**Task requirements:** Could you set down exactly the lines of the data below, starting at the one that holds "Open the Dane Rauschenberg display name link" and ending at the one that holds "Open the c_est_pas_du_vent", both included, and only those?

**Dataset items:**
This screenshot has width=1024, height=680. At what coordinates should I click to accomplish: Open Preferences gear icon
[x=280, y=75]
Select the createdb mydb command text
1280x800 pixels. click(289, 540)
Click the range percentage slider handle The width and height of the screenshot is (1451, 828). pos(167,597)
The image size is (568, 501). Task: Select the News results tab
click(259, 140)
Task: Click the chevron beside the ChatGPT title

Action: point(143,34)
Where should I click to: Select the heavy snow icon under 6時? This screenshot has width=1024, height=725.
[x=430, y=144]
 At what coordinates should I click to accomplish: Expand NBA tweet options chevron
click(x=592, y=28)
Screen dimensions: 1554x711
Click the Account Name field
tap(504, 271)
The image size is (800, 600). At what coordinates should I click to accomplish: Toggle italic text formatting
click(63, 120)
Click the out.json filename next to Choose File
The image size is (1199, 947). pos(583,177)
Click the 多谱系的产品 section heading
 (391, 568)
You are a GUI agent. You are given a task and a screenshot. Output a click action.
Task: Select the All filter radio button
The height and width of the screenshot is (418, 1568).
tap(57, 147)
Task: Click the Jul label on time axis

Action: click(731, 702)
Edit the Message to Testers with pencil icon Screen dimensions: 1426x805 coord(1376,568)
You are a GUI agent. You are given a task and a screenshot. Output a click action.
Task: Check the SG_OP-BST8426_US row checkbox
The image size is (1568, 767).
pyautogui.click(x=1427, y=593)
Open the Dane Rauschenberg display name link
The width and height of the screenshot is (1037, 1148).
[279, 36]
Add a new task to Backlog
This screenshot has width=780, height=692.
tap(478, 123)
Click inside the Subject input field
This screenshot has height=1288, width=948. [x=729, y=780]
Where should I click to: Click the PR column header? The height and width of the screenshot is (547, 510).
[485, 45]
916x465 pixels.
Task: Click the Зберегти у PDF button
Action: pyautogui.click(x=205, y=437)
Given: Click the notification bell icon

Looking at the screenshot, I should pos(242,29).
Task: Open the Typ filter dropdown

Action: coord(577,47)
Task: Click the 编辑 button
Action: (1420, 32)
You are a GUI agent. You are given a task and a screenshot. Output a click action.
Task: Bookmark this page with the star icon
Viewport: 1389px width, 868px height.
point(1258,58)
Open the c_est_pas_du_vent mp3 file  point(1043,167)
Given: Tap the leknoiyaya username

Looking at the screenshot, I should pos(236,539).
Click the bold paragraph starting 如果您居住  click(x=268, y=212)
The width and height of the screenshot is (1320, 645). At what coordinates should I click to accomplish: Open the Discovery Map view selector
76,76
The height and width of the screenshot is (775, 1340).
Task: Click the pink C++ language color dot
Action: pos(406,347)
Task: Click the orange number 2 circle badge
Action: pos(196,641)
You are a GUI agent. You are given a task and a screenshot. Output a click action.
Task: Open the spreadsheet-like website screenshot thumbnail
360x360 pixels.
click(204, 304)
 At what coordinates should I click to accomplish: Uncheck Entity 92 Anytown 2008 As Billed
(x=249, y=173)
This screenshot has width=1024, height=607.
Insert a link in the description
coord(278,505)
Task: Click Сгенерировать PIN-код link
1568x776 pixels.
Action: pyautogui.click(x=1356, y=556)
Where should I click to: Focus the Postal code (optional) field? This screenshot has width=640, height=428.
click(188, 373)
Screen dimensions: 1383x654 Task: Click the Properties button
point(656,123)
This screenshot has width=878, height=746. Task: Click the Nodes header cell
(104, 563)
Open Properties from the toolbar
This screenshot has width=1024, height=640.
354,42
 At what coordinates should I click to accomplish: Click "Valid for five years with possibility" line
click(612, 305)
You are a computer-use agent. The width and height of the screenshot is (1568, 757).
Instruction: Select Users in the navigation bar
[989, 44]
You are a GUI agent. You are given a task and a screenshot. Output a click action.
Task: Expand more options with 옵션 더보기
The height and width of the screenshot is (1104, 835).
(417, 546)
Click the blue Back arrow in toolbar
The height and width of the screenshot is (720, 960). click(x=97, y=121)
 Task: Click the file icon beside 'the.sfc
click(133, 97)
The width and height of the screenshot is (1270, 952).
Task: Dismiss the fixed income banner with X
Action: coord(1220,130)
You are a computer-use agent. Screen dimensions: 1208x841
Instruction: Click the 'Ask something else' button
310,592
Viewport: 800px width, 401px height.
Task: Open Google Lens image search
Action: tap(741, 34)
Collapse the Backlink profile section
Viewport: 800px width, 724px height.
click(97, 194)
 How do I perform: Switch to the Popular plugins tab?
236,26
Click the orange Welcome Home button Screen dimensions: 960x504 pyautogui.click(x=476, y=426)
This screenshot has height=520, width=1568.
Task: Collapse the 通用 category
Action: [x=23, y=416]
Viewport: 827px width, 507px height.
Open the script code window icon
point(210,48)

**Answer space:**
Open the Dane Rauschenberg display name link
The width and height of the screenshot is (1037, 1148).
[279, 36]
Add a new task to Backlog
This screenshot has width=780, height=692.
tap(478, 123)
Click inside the Subject input field
This screenshot has height=1288, width=948. [x=729, y=780]
Where should I click to: Click the PR column header? The height and width of the screenshot is (547, 510).
[485, 45]
916x465 pixels.
Task: Click the Зберегти у PDF button
Action: pyautogui.click(x=205, y=437)
Given: Click the notification bell icon

Looking at the screenshot, I should pos(242,29).
Task: Open the Typ filter dropdown

Action: coord(577,47)
Task: Click the 编辑 button
Action: (1420, 32)
You are a GUI agent. You are given a task and a screenshot. Output a click action.
Task: Bookmark this page with the star icon
Viewport: 1389px width, 868px height.
point(1258,58)
Open the c_est_pas_du_vent mp3 file  point(1043,167)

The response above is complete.